Max und Clara heißen die Figuren einer Werkgruppe, die Pia Stadtbäumer erfand. Die Prototypen modellierte sie 1998/99 nach photographischen Vorlagen in Ton und nahm von diesen Modellen Negativformen aus Gips ab. In Teilformen mit Wachs oder Zellan (ein gipsähnlicher Kunststoff) ausgegossen wurden sie wieder zur Gesamtfigur zusammengesetzt, aufwendig retuschiert und bemalt. Max und Claras kindlicher Nacktheit sind Requisiten und Kleidungsstücke hinzugefügt, die als aggressive und erotische Signale gelesen werden können und die so gar nicht zu ihrer »Unschuld« passen wollen.
Auch Piotr Nathan setzt sich in seiner künstlerischen Arbeit mit Fragen der Identität und Sexualität auseinander; er versorgt uns jedoch nicht mit noch mehr Details, sondern er verschlüsselt und verschleiert.
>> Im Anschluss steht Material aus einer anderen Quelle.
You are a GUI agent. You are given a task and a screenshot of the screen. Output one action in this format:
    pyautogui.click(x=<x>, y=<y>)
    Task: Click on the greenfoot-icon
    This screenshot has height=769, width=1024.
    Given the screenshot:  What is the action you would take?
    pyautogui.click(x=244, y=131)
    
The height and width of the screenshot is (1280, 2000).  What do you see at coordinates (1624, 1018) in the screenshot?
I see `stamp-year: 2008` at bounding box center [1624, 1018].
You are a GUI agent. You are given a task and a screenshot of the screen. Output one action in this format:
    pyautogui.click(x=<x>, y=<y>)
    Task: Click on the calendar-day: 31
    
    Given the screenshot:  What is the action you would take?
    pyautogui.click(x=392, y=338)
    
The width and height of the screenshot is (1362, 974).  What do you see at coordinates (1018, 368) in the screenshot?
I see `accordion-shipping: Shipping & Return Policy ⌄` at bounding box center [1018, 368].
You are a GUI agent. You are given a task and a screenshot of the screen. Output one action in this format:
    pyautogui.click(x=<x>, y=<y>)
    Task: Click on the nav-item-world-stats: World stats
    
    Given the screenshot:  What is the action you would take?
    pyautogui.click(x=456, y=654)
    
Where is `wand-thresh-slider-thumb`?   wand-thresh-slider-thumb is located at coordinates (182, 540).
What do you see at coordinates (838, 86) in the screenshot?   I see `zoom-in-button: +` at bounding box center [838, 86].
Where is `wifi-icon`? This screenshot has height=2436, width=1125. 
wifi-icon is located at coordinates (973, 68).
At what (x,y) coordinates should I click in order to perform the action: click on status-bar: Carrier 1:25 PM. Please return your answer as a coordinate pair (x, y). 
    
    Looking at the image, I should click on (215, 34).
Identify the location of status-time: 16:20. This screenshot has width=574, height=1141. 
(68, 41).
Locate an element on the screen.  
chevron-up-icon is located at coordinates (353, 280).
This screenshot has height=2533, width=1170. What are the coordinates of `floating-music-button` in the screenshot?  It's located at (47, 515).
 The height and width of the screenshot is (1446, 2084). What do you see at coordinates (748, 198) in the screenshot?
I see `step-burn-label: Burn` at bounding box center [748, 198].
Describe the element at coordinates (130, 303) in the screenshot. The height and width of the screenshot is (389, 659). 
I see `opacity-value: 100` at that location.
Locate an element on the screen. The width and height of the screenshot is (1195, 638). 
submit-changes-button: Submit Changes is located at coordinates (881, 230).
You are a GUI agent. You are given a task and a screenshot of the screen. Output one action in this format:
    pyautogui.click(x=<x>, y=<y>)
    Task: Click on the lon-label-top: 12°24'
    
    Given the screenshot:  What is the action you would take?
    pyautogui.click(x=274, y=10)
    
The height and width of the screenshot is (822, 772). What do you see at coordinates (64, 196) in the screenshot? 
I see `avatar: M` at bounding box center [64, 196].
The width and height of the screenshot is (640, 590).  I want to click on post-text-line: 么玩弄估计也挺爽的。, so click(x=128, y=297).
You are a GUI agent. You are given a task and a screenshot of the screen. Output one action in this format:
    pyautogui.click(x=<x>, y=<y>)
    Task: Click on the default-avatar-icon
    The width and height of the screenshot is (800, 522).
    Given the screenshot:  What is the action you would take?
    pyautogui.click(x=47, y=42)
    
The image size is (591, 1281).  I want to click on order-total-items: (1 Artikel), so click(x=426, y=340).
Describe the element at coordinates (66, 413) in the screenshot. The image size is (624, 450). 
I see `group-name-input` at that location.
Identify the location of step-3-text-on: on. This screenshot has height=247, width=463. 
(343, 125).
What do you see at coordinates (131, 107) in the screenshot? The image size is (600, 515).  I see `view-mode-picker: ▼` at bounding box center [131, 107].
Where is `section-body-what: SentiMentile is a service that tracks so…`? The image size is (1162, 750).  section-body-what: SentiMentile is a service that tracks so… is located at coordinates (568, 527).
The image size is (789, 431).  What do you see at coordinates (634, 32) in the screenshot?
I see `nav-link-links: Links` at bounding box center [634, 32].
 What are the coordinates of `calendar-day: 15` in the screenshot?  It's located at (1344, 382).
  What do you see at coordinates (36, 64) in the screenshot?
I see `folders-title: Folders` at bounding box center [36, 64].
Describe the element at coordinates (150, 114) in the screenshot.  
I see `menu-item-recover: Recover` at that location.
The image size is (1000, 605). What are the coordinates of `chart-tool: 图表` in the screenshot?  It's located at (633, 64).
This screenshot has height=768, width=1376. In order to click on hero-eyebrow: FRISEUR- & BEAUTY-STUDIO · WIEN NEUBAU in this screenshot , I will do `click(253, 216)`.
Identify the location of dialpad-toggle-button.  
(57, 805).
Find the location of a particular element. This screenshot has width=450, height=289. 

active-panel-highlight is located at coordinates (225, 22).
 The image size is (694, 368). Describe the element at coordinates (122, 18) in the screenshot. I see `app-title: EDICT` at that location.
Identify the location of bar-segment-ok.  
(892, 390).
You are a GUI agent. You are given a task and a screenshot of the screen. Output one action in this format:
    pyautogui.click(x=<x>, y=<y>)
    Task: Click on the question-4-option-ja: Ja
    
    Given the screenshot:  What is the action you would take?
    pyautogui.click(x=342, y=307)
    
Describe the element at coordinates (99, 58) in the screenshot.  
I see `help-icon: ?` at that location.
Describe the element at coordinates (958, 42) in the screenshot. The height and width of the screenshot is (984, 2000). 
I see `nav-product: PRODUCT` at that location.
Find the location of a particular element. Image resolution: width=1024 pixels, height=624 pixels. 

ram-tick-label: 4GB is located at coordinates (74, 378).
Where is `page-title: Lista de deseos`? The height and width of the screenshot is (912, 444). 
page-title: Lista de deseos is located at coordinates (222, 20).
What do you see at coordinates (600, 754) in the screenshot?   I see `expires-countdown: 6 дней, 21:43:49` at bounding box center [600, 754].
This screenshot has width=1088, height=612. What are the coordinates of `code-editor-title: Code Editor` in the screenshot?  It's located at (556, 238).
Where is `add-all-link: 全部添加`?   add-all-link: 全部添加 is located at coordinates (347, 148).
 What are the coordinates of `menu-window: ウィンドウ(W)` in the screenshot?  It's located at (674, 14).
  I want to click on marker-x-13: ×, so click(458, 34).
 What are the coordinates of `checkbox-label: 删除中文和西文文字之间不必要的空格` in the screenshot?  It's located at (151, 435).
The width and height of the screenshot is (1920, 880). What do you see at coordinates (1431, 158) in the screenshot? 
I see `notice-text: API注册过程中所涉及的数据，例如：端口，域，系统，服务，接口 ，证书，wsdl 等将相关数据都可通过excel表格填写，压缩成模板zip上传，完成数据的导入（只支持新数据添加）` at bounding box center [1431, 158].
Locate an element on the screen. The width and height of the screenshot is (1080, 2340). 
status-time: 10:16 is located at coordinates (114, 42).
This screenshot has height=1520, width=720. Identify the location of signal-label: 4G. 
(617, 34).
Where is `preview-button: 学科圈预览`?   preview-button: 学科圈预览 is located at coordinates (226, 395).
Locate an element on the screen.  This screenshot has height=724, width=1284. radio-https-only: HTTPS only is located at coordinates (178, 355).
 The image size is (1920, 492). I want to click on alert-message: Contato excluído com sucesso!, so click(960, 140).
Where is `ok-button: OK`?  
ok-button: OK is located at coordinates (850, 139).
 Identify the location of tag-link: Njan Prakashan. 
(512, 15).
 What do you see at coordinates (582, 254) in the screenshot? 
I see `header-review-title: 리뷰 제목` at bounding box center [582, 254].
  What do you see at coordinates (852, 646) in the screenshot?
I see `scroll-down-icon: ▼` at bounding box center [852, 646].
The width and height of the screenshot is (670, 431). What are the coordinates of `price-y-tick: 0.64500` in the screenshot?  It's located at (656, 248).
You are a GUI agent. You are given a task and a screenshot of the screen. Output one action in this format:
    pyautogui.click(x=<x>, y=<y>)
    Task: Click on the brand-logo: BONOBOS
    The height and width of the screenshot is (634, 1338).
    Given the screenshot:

Für die Präsentation gegenwärtig: körpernah entwarf er eine großformatige Wandinstallation, die in einer neu entwickelten Technik zeichnerische Elemente mit reliefhafter Struktur verbindet. Aus Hunderten von Einzelzeichnungen, die Nathan nach Photographien aus kommerziell erhältlichen erotischen Magazinen zeichnete, dann vergrößerte, übereinander kopierte und in PVC-Hartschaumplatten eingravierte, entstand ein All-Over – eine Körper-Landschaft.
gegenwärtig soll von nun an drei bis vier Mal im Jahr stattfinden. Sie wird aktuelle Arbeiten zeigen, aber auch ein Forum bieten, um Wiederentdecktes aus dem Depot zu präsentieren. Darüber hinaus werden Ankäufe, Schenkungen und Leihgaben den Horizont der Galerie der Gegenwart erweitern.
Pia Stadtbäumer (*1959) ist Professorin an der Hochschule für bildende Künste in Hamburg, Piotr Nathan (*1956), den Hamburgern nicht zuletzt durch seine große Wandzeichnung der Verfluchte Garten imTreppenhaus der Hamburger Kunsthalle bekannt, lebt in Berlin, Max Mohr (*1962) lebt in Köln und lehrte an der Hochschule für Gestaltung in Offenbach.